O vereador Sidnei Telles apresentou um projeto de lei que propõe restringir o uso da Vila Olímpica a atividades esportivas. A justificativa é preservar a vocação esportiva do espaço e garantir prioridade para atletas, equipes e projetos ligados ao esporte.
Mas a pergunta é simples: Maringá precisa proibir ou aprender a organizar?
A proposta demonstra uma visão atrasada sobre turismo, cultura e desenvolvimento econômico. Grandes eventos não são apenas diversão. Eles movimentam hotéis, restaurantes, bares, comércio, transporte por aplicativo e diversos outros setores da cidade.
Maringá é uma cidade cultural e tem potencial para receber grandes eventos. O Estádio Willie Davids e a estrutura da Vila Olímpica podem continuar atendendo o esporte e, ao mesmo tempo, receber eventos culturais, religiosos e grandes shows.
A própria cidade já mostrou sua capacidade de reunir milhares de pessoas em eventos realizados no local. Eventos cristãos, por exemplo, já levaram grandes públicos para a região da Vila Olímpica.

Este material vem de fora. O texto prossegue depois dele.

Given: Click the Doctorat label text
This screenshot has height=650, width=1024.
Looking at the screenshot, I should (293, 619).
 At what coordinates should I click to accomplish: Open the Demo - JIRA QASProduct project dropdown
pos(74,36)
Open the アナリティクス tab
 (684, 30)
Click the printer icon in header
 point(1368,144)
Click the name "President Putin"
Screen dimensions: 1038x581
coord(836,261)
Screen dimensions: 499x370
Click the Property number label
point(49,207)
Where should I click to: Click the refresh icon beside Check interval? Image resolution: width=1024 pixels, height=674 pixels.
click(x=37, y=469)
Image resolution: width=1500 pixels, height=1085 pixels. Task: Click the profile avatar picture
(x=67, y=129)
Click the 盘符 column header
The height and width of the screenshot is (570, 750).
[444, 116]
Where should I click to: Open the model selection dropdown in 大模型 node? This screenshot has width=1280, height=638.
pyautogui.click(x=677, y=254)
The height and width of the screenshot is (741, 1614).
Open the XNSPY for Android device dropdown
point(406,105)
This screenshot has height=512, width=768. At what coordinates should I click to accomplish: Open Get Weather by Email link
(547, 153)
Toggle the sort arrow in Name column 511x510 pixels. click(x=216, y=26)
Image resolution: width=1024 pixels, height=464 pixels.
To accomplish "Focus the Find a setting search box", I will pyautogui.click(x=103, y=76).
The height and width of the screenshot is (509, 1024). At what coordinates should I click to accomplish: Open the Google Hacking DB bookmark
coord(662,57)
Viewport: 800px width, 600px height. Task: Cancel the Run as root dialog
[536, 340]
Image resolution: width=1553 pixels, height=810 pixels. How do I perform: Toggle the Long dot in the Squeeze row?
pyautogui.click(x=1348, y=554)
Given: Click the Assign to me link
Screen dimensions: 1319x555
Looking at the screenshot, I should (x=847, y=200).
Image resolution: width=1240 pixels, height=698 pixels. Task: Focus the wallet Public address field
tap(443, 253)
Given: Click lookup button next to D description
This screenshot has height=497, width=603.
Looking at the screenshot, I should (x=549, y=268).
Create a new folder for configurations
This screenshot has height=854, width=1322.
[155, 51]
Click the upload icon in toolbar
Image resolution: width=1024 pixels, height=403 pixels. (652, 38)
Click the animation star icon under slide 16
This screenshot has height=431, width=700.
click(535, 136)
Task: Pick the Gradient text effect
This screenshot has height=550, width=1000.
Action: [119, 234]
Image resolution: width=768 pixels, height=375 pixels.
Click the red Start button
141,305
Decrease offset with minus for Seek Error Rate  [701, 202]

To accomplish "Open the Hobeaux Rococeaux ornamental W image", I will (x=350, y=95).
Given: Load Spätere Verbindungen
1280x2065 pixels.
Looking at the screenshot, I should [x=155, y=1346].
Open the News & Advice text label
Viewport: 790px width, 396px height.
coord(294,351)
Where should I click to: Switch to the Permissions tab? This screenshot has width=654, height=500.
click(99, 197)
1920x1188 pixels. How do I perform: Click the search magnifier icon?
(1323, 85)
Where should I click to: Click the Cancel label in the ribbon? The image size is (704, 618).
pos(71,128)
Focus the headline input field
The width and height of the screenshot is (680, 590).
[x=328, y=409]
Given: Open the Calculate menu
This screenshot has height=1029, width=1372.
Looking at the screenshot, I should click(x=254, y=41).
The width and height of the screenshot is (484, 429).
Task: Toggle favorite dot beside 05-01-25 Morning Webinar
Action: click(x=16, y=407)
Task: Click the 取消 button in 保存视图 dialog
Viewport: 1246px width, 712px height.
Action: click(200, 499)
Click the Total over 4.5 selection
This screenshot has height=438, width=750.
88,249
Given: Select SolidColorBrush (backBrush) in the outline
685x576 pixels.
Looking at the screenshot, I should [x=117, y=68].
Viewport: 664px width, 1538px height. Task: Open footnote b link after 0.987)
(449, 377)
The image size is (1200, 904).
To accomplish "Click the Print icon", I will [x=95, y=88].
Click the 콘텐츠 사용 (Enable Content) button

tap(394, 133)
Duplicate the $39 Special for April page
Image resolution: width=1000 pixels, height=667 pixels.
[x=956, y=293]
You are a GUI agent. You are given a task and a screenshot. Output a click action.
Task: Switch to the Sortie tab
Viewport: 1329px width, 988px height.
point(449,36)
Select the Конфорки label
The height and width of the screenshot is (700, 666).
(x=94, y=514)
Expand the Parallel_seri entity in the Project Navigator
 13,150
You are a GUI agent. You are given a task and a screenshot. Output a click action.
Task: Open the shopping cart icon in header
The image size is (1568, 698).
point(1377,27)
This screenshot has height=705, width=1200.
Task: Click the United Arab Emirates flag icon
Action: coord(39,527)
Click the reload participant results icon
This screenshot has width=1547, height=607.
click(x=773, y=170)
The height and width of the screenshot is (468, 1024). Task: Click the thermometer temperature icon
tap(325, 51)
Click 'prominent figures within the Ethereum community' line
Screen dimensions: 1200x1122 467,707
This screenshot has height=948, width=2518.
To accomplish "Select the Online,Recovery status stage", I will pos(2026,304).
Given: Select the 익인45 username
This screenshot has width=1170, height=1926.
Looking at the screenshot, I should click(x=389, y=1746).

Por que Maringá não pode receber um grande show nacional? E por que não sonhar com uma atração internacional?
Enquanto outras cidades trabalham para atrair eventos e turistas, por aqui aparece um projeto para limitar o uso de um dos principais espaços públicos do município.
Proibir é fácil. Planejar exige visão.
Se existe preocupação com o gramado, com os atletas ou com a estrutura esportiva, que sejam criadas regras. Que exista calendário, responsabilidade dos organizadores, proteção do patrimônio e obrigação de recuperação de eventuais danos.
O que Maringá não precisa é fechar portas.
A cidade precisa de representantes que entendam o turismo de eventos como ferramenta de desenvolvimento. Precisa pensar grande, atrair pessoas e movimentar sua economia.
O esporte merece respeito e espaço. A cultura também. O turismo também.
Uma coisa não precisa eliminar a outra.
Vereador, Maringá precisa avançar.
Não tente manter a cidade parada no tempo.